- [Supplied entries]
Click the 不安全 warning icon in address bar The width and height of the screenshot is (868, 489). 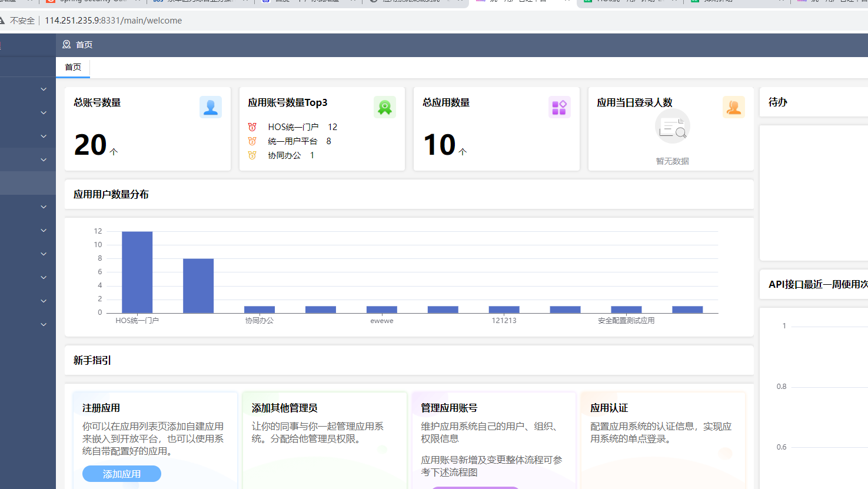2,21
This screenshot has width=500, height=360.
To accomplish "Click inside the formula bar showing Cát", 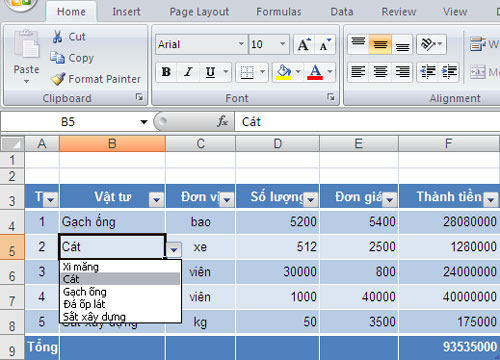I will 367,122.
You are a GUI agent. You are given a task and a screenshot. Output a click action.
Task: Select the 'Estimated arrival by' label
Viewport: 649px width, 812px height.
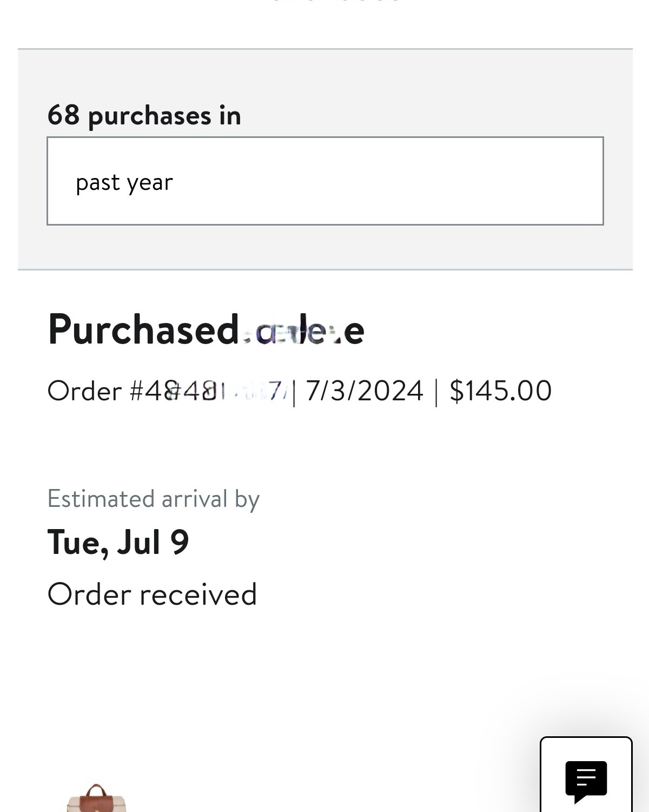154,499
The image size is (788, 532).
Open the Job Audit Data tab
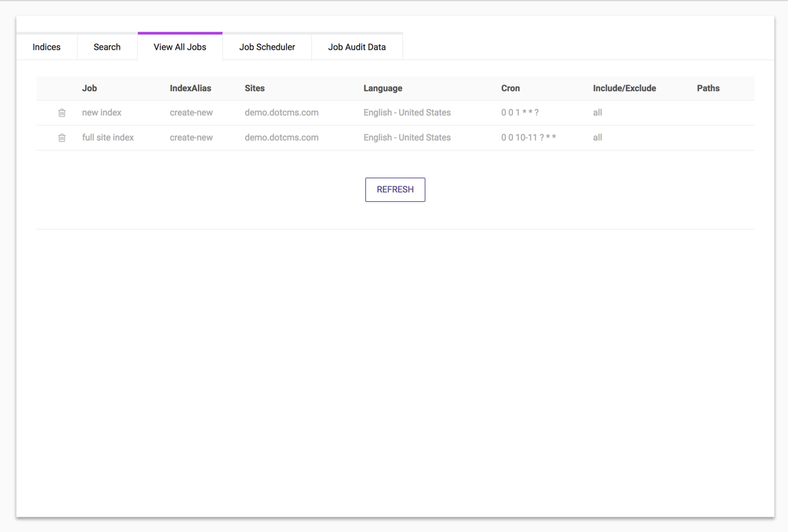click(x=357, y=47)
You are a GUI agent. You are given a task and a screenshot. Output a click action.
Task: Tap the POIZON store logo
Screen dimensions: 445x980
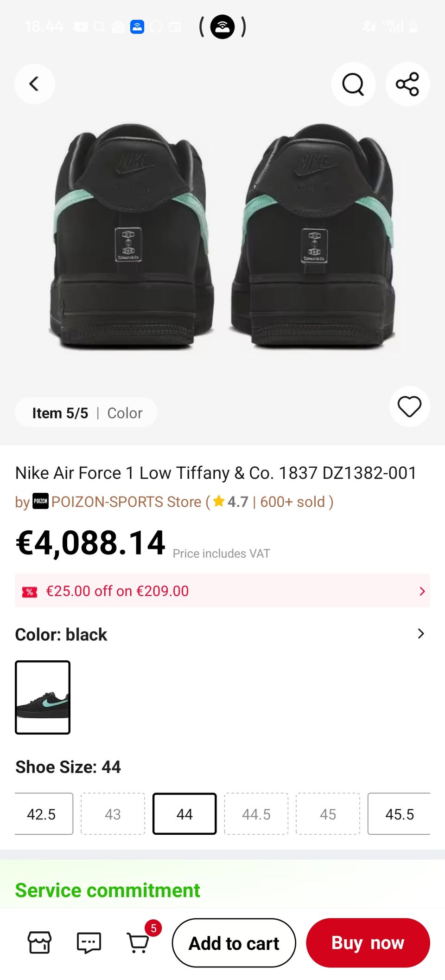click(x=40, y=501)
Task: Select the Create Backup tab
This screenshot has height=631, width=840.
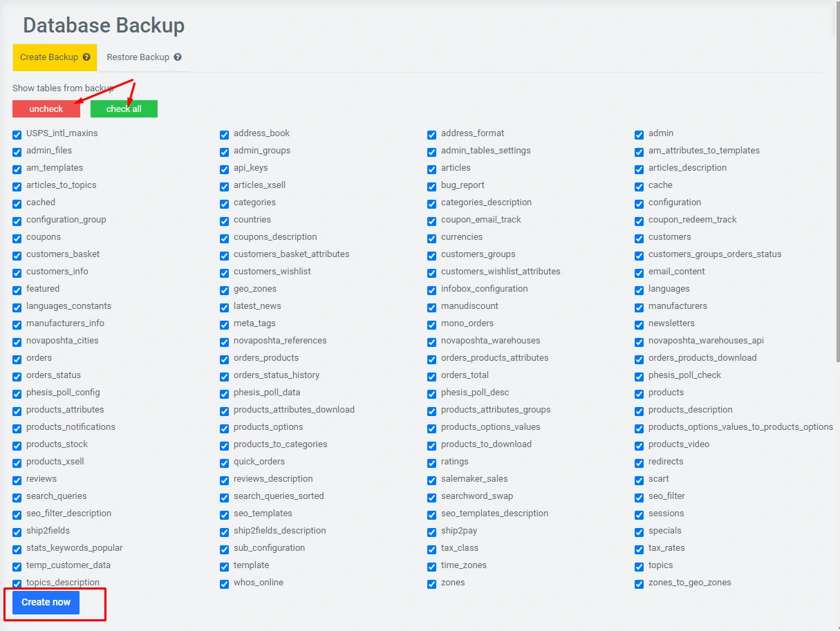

- [Exercise aim] Where does the word "This" appear in the records? Copy every line that holds it.

- [Answer for the task]
This screenshot has width=500, height=360.
This screenshot has height=631, width=840.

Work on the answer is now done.